At one point I asked McLaughlin what he wanted people to say about him and his program when all was said and done. Quietly, almost inaudibly, he responded with something that shaped my entire approach to journalism: “Hopefully the wins and losses are closer to the end of the story, that it’s not the beginning of it.”
I realized that was what I wanted to do with my time as senior sports editor. As a sportswriter, it was my job to report the wins and losses. As a journalist, it was my job to do much more. It’s effortless to go online and find a box score for any Penn game. I was there to tell the story, not just the score.
When I sat down to tell the life story of the inimitable BG Lemmon, I’m not sure I even asked a question.
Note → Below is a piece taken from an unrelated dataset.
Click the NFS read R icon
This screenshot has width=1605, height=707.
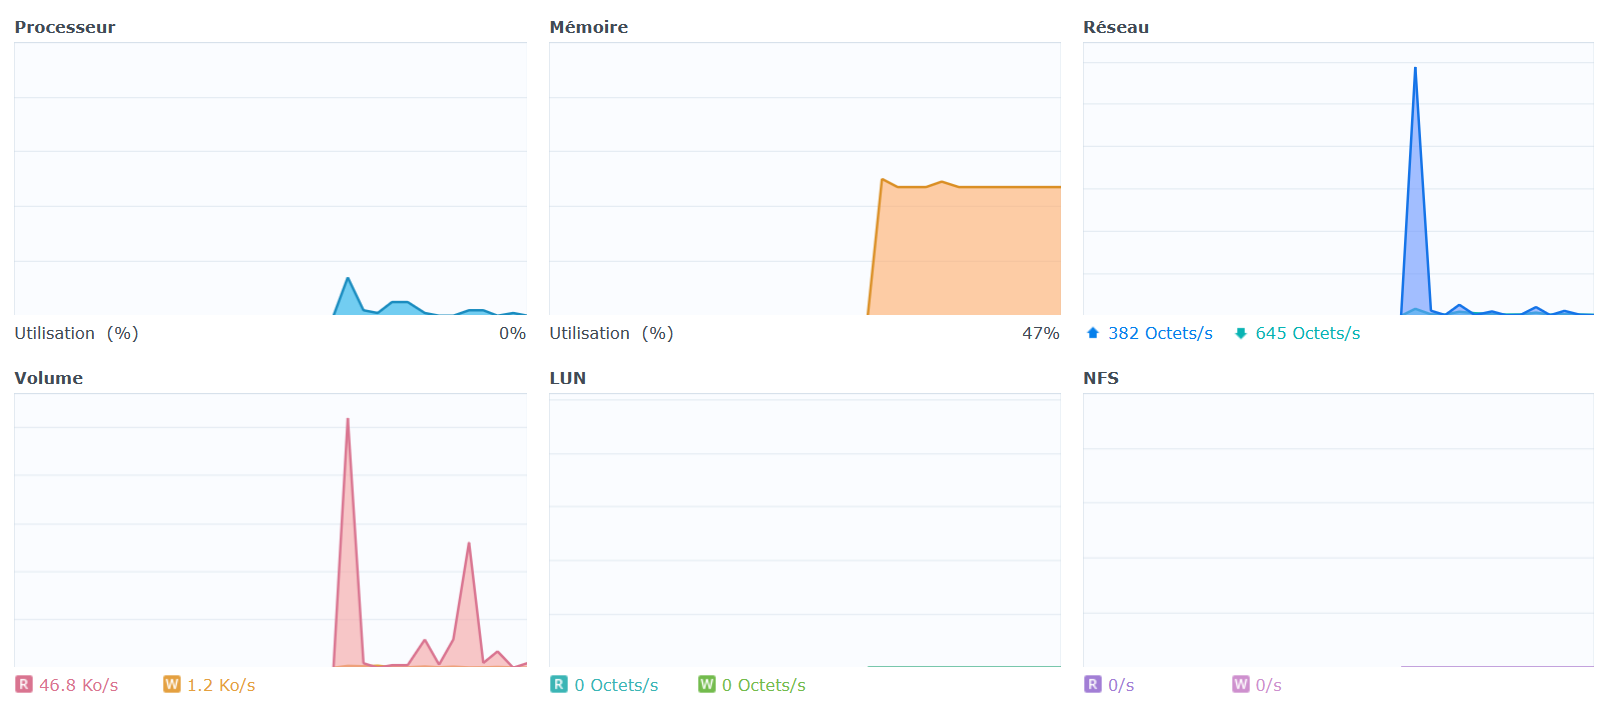[x=1093, y=684]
We took over his coach’s office and he just started talking.
It was the last story I wrote as senior sports; it was also the most read. To be sure, most of that is because of BG’s sheer force of personality. But as I was writing it, something unusual happened. I realized that I was at the end of a journey just as much as BG was approaching the end of his own career.
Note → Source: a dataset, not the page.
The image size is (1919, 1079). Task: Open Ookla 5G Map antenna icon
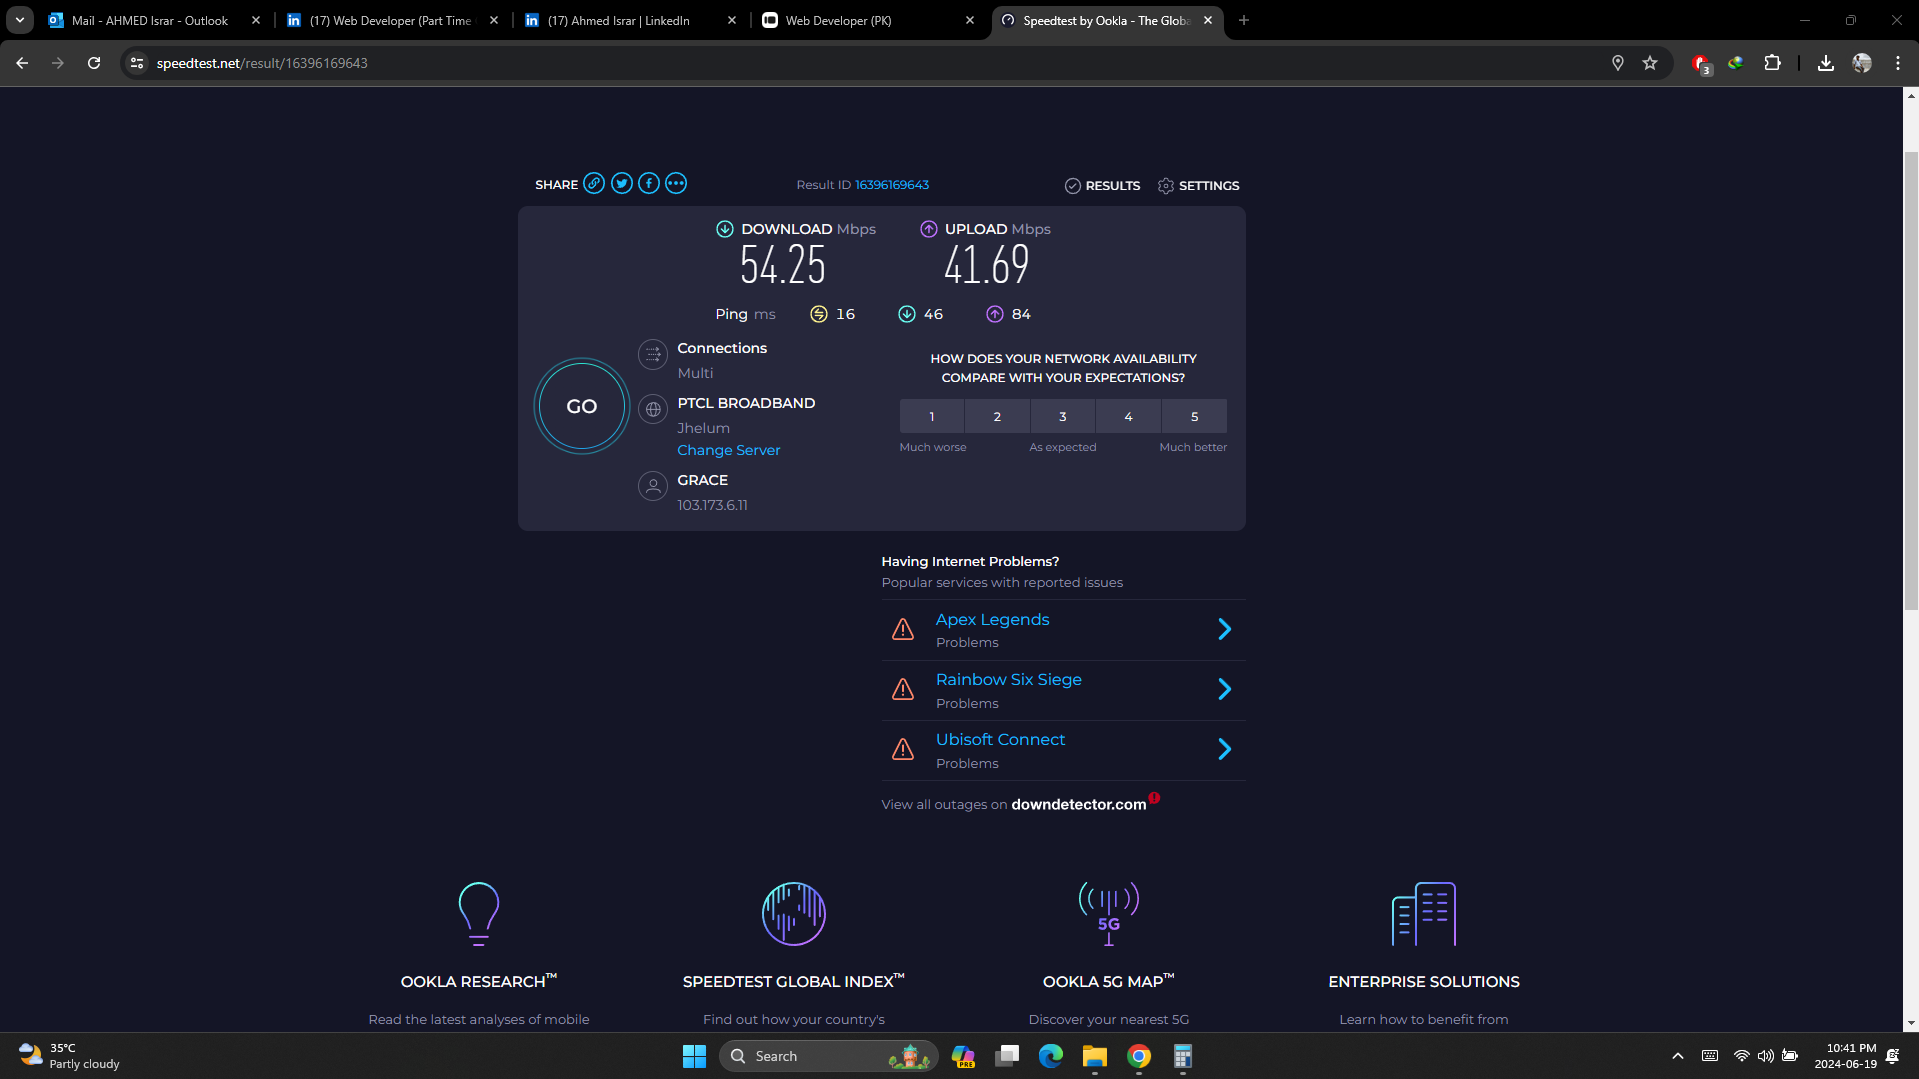pos(1108,913)
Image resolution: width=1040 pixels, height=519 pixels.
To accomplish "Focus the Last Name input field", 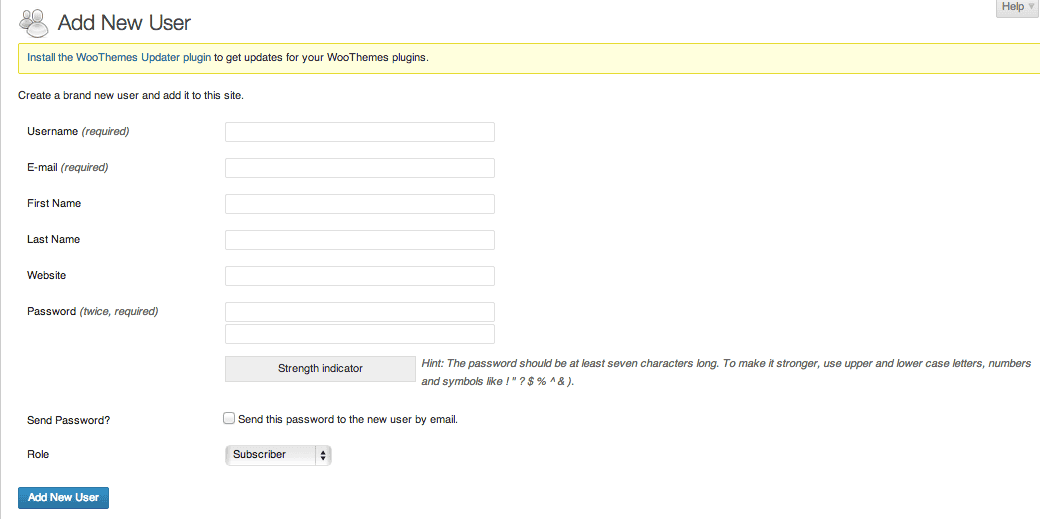I will click(x=360, y=240).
In BG’s story, you can see every one of the other articles I wrote that year. That last feature was the culmination of everything else I had done as senior sports. I closed out my tenure with the best piece I ever wrote — because my own journey was reflected in BG’s.
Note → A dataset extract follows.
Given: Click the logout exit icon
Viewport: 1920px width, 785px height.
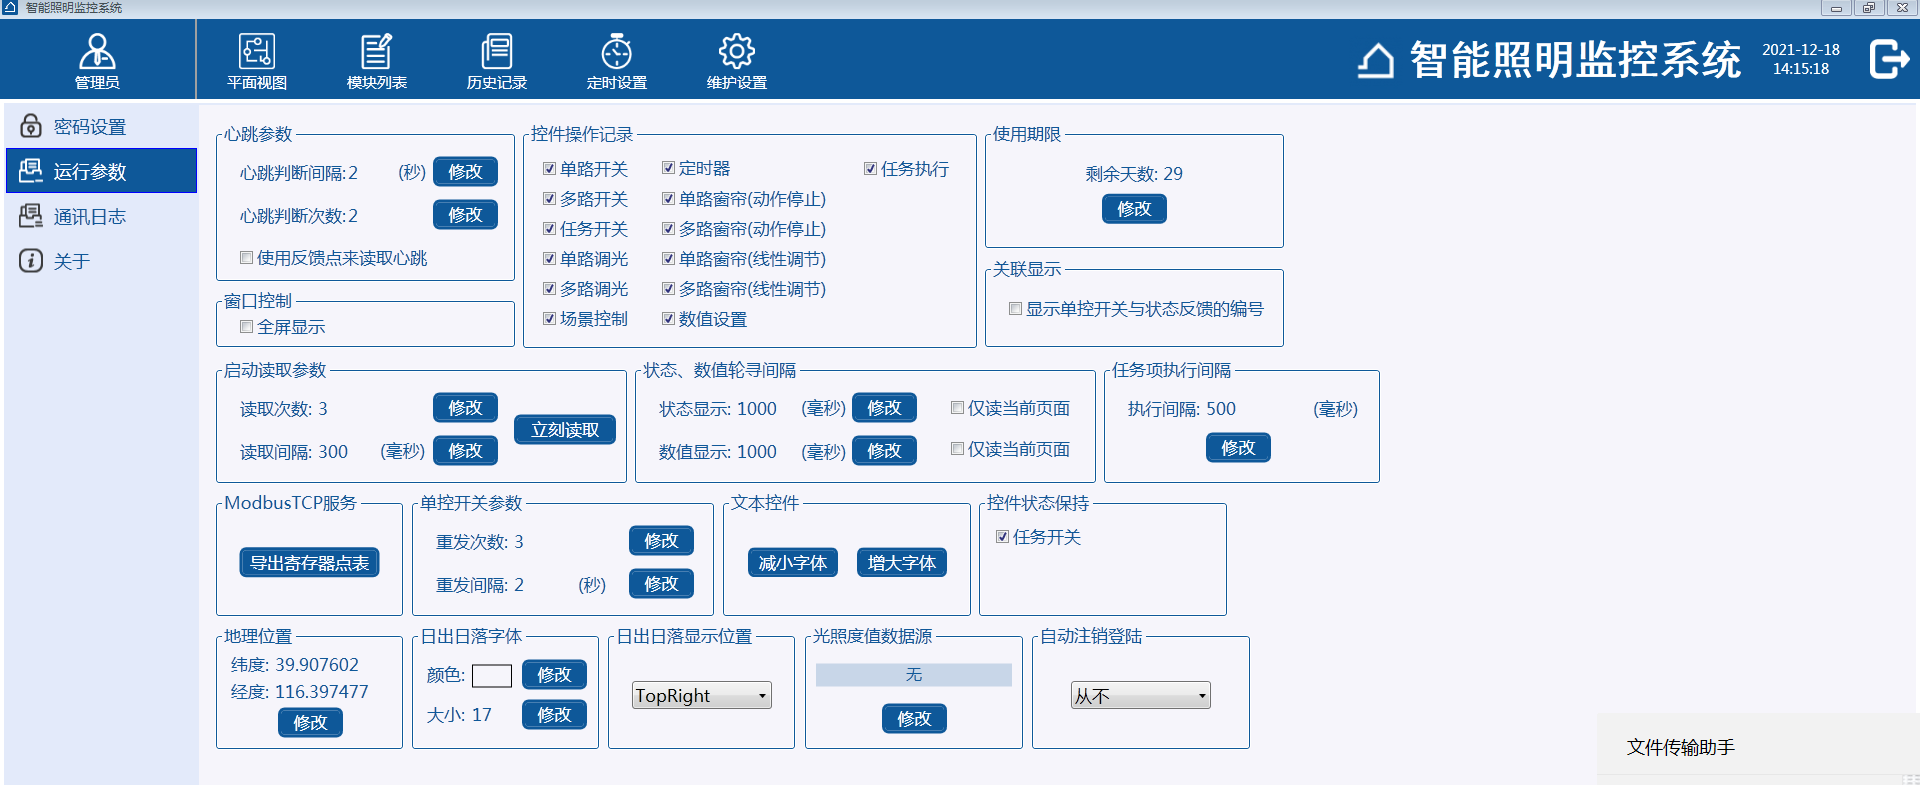Looking at the screenshot, I should click(x=1888, y=59).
These things — the impacts of these stories — happened in such a way that I simply didn’t foresee as part of my path at Penn. Time and again, that’s been the case. The best things that have happened to me here are the ones that I never anticipated.
And so much of that journey played out for me as it did because I decided I wanted to spend my time here telling other people’s stories. None of that would have happened without others’ faith in me and the incredible people I’ve gotten to share the last few years with.
Thank you to Matt and Genesis, for inexplicably making the decision to hire me at the DP and changing my life in the process, and to Riley for having so much faith in me despite being the toughest possible act to follow.
Thank you to Will, you’ve been a worthy successor. Keep the faith. Be assertive.
Thank you to Ilana and Alex and Ananya for at least making even our worst content look amazing.
Thank you to Mike McLaughlin and Ray Priore, Gilly Lane and John Yurkow. Not every coach gets it. You guys do.
Thank you to BG and Laine and PWBB for making me a better writer — and making sure I had a little fun along the way.
Thank you to all the athletes and coaches who answered my shitty questions and always responded to my phone calls and texts. I’m not a great writer now, but I was even worse two years ago. You still gave me a shot.
Thank you to Brooks and Hayes and all the other Fries too innumerable to name that have made this last year at Penn the best of my life. You’re all incredible. Except Frances.
There are more people to thank than I have the space for, and that fact alone reflects just how lucky I’ve been in my time here.
In the last two years, there was frequently the late night in the office, the tough loss to recap, or the long drive from Dartmouth. It wasn’t always easy, but it was never hard. The people around me made sure of that — athlete, coach, parent, sportswriter alike.
I was telling other people’s stories but at the same time writing my own. You all made it possible. You sat for interviews, you gave advice, and, occasionally, you even read a story or two.
Thanks for all of it.
NICK BUCHTA is a College senior from Olmsted Falls, Ohio, studying communication & public service and political science. He served as the senior sports editor on the 132nd board. Previously, he was an associate copy editor.